蘇季道:“不過,我始終有一事不明,既然鴻鈞鈴能抵禦妖魔,孔宣和你同為飛禽得到,為何你不怕它?”
陸壓道君道:“我可是世間第一雞,也是世間第一神鳥!孔宣這畜生,不過區區一隻小孔雀,比我晚幾千年,自然不及我神通廣大。”
蘇季打斷道:“沒功夫聽你吹牛,眼下緊張對峙,誰先動就要吃虧。你若被他挑釁,冒然出手,他勢必趁機把我們分而擊殺,所以,你千萬不要離我太遠,否則鴻鈞鈴也救不了你。”
此時,成群結隊的西方教門人,已經把蘇季和陸壓道君團團包圍。
望著眼前密密麻麻的黃色道服,蘇季沉吟道:“迦藍先生,說要幫忙弄來加持神杵,不知現在怎麼樣了。”
陸壓道君道:“提準道人的道場距離雲夢山十萬八千裡,這短短的功夫根本不夠往返,就算那半男不女的妖孽能及時趕到,也未必能弄到手。你就別指望了。”
孔宣一邊用手輕撫著男嬰,一邊望著面前眉來眼去的兩個人,說道:“我的乖兒子都睡了,你們還沒商量完?”
陸壓道君單刀直入道:“不要婆婆媽媽。他把鈴鐺摘下來,你把娃兒交出來。”
孔宣眼波流動,道:“我數三聲,我把孩子拋給你,你把鈴鐺拋給那邊的門人。”
“一、二……”
“三!”字脫口的瞬間,男嬰和銅鈴一齊被拋向空中!
鴻鈞鈴劃出一條弧線,眼看就要落在西方教門人手裡,忽然一隻烏鴉疾飛下來,叼走了鴻鈞鈴!

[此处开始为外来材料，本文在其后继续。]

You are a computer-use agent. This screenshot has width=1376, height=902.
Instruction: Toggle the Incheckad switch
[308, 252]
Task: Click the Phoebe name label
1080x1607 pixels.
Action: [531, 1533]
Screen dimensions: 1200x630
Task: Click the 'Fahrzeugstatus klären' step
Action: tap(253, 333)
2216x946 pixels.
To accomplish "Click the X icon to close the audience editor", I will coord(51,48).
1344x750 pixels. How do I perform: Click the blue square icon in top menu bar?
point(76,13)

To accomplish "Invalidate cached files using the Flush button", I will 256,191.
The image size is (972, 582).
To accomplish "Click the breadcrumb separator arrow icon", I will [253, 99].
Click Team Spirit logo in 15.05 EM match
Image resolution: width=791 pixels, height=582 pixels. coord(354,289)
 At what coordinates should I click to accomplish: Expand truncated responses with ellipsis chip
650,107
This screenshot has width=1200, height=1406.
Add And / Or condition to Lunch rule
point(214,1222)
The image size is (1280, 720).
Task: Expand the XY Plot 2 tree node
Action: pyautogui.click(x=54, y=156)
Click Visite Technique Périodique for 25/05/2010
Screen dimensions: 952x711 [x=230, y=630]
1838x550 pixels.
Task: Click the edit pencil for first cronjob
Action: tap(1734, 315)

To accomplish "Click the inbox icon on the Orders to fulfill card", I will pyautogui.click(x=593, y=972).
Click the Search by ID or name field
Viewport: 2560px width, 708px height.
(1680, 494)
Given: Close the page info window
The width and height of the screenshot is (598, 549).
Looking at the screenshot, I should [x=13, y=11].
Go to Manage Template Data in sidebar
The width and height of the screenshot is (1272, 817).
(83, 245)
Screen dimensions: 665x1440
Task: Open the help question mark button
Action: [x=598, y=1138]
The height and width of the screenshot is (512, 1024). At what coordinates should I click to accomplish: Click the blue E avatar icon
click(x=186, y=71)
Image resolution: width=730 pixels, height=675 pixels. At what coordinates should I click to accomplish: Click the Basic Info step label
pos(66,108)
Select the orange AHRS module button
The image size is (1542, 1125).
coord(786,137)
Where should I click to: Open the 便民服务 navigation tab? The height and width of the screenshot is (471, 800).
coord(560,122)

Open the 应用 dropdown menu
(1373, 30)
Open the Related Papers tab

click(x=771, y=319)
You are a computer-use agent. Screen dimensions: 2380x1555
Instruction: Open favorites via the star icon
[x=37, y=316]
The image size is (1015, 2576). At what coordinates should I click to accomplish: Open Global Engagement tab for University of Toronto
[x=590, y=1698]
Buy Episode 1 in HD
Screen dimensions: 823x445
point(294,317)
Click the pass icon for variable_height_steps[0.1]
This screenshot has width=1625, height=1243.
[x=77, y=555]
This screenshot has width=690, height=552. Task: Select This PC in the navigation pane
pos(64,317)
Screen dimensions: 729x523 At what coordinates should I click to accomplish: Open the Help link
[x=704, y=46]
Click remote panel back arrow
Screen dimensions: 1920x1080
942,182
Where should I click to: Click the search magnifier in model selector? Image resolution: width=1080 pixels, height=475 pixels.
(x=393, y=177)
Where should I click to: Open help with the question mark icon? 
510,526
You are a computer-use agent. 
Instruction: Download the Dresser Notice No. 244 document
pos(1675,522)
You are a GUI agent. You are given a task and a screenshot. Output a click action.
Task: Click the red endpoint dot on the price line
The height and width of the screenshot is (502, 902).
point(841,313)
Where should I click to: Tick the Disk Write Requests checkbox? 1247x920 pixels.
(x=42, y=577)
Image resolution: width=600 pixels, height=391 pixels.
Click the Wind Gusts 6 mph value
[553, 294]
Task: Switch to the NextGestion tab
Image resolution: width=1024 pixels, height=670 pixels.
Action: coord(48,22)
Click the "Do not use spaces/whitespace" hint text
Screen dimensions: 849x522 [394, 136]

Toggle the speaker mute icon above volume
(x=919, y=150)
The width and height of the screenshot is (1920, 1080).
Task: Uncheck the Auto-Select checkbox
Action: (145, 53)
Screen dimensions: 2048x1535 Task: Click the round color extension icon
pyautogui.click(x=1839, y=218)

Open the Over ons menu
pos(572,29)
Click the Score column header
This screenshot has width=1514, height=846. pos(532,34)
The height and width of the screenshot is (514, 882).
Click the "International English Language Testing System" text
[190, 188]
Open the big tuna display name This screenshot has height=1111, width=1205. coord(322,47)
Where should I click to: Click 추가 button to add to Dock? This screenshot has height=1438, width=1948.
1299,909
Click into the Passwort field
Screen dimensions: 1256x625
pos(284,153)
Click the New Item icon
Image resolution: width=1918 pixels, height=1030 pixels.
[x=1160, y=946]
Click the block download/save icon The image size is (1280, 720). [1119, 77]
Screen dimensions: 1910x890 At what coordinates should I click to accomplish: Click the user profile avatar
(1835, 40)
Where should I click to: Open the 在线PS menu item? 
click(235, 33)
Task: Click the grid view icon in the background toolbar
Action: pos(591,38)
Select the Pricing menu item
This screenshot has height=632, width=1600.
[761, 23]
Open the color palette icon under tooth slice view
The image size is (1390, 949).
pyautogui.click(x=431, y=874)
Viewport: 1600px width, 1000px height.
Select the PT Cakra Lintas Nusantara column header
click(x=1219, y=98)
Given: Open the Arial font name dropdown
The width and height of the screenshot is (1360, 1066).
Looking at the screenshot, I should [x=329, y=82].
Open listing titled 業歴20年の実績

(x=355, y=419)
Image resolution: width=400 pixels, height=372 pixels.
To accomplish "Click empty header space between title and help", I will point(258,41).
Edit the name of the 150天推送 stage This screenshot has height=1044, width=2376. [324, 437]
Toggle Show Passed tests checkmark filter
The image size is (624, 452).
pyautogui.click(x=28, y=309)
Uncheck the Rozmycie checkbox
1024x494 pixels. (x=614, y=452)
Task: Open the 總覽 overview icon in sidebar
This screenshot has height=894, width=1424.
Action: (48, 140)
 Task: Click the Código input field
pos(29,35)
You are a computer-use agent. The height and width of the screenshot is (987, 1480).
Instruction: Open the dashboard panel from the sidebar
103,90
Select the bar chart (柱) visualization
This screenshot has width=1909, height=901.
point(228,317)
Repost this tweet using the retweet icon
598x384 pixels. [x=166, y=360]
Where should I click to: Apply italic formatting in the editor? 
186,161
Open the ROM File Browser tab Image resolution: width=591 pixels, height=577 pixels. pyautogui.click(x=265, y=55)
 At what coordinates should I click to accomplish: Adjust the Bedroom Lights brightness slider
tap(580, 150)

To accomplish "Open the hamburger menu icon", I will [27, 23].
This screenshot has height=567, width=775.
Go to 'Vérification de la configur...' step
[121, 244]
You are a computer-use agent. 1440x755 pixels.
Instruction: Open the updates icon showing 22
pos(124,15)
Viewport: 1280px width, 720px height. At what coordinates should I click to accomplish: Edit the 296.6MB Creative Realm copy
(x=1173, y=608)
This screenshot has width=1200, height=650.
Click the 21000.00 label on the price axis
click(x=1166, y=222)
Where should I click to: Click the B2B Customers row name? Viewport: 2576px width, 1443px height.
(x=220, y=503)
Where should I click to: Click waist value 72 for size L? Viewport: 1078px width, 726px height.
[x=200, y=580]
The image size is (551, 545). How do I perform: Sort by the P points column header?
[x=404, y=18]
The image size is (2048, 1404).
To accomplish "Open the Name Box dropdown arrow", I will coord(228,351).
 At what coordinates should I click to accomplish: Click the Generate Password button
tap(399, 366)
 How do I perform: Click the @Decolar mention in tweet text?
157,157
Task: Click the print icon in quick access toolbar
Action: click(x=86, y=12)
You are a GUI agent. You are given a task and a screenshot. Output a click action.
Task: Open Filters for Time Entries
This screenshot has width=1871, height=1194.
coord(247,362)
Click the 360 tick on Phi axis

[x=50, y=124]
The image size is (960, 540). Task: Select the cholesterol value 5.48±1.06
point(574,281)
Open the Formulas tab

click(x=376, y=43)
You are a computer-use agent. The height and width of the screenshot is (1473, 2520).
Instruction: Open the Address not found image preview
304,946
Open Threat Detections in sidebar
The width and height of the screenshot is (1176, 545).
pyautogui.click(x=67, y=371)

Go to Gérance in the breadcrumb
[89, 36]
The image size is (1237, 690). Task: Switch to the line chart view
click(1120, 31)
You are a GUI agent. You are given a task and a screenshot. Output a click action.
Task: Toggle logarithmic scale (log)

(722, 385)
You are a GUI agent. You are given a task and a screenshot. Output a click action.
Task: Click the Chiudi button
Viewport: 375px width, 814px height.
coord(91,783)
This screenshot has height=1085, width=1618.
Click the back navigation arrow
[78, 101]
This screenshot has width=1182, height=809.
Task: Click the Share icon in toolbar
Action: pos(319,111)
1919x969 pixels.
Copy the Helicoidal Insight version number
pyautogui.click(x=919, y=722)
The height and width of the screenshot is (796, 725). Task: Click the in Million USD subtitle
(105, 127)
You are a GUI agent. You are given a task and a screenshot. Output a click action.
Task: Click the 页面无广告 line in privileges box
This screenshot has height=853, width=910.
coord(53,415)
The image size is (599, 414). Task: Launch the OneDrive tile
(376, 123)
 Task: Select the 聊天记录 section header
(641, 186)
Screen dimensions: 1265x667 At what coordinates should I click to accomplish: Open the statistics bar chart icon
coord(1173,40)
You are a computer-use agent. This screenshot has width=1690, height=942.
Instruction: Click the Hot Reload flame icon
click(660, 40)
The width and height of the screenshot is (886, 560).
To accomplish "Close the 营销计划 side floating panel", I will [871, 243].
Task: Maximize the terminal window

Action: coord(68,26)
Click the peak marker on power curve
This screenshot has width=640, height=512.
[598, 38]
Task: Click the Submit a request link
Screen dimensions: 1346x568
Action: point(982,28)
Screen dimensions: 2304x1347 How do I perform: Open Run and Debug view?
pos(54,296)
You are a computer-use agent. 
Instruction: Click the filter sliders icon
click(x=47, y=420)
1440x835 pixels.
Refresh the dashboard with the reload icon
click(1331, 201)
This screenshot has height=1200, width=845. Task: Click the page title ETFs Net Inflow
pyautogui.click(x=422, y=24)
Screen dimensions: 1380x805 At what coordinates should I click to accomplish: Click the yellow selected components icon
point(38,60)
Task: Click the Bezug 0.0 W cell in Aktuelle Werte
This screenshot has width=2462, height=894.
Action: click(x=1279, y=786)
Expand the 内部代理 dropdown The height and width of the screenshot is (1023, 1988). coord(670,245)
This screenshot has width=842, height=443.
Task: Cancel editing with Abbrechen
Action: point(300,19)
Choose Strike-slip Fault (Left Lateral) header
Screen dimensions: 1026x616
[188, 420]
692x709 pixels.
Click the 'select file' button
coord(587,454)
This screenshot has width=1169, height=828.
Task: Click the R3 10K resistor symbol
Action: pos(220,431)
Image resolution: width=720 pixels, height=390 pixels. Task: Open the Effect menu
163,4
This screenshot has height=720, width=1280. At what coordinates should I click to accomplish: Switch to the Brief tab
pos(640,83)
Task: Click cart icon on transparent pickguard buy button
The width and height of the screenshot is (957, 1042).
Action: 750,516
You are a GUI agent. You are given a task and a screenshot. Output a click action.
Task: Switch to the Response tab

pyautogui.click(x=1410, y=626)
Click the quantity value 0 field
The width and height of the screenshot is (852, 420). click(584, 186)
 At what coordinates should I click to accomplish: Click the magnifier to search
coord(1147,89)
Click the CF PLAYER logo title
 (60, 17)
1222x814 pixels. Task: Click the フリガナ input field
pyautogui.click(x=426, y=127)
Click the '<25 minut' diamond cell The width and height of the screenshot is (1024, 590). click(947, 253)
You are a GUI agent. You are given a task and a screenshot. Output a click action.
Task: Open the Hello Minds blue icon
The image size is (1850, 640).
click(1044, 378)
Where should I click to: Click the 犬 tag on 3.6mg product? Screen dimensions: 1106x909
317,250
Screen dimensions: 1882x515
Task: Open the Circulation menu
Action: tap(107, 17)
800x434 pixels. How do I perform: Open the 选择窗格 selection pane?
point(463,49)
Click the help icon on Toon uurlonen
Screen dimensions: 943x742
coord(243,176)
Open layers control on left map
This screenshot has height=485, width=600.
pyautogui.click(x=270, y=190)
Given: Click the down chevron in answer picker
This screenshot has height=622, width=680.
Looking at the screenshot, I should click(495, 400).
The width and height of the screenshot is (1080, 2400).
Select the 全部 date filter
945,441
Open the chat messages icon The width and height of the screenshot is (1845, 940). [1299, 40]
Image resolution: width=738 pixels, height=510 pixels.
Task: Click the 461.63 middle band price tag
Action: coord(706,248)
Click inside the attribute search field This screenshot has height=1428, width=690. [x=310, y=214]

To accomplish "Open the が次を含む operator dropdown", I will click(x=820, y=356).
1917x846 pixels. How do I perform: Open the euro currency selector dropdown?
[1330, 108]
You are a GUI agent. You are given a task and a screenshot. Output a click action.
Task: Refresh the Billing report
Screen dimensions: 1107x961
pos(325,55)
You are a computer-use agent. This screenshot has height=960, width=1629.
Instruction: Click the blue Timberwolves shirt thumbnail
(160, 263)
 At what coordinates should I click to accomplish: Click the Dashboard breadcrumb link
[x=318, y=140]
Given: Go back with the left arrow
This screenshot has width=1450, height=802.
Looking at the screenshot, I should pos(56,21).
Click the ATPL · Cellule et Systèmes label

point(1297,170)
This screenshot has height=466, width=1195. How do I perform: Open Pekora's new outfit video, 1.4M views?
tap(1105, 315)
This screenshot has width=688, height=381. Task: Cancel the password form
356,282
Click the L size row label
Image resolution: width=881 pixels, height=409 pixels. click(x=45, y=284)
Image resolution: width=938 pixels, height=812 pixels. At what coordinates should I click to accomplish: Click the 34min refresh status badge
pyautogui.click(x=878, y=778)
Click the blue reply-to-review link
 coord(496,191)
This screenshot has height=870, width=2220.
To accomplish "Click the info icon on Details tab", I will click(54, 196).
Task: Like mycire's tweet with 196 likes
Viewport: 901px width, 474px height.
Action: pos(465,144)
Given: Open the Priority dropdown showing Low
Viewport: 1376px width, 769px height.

孔宣雙目圓瞪,驟然射出兩支孔雀翎羽,一支射死叼鈴鐺的烏鴉,另一支射向男嬰!
蘇季早已閃身躍起,雖然及時接住了男嬰,但背後中了一支孔雀翎羽,吐出一大口鮮血!
同時身中孔雀翎羽的烏鴉當場斃命,鴻鈞鈴脫口掉落下來。下面的西方教門人剛要去接,不曾想又一隻烏鴉飛了過來!
孔宣急忙連射出孔雀翎羽,而那些烏鴉一個接一個奮不顧身地用嘴傳遞鴻鈞鈴,直到銅鈴落到蘇季手中。
陸壓道君湊過來,擔心地問:“小教主,你沒事吧?”
蘇季嘴唇發白,望向懷裡的男嬰,鬆了一口氣,釋然笑道:“我沒事,孩子沒事就好。”
望著身受重傷的蘇季,陸壓道君皺眉道:“你怎麼連命都不要啦?難不成這娃兒是你兒子?原來你和那個女人……”
蘇季無力解釋,只覺背後的孔雀翎羽散發出一股熱浪,滾滾熱浪如熊熊烈火,逐漸蔓延全身,源源不斷湧入四肢百骸。灼燒的痛苦讓蘇季生不如死,可他硬是咬著牙,一聲不吭。若不是他曾在獨目醫仙浸泡過,外加體內有五毒蛇君姜玄的毒血,現在的確早已一命嗚呼。
“想不到你中了我的毒翎,竟然還能不死!”孔宣目光錯愕,望著奄奄一息的蘇季,冷笑道:“縱然你不死,也不過是茍延殘喘罷了,這毒翎的劇毒,縱然神仙也挺不過去……”
蘇季雙目緊閉,運用逆流真經調息熱力,毒翎發散的熱浪進入體內後,熱力逐漸下降,開始越來越涼,最後變成一股凜冽的寒氣。
男嬰在他懷裡感到冰冷,忽然哇哇大哭起來!
見蘇季渾身寒氣逼人,陸壓道君接過男嬰,急忙退到旁邊。
由於全身被冰冷的寒氣侵襲,蘇季繼而感到一種徹骨的寒冷,身子像是浸泡在寒池之中,彷彿每一寸肌膚都被冰封!即便短短的時間,卻讓蘇季感到歷經百年的漫長煎熬。
不知過去多久,蘇季感覺身上的寒氣漸漸消散,不知是自己被凍得麻木,還是身體已經完全適應。
總之,他硬是挺了過來,不過眼睛還是沒有睜開。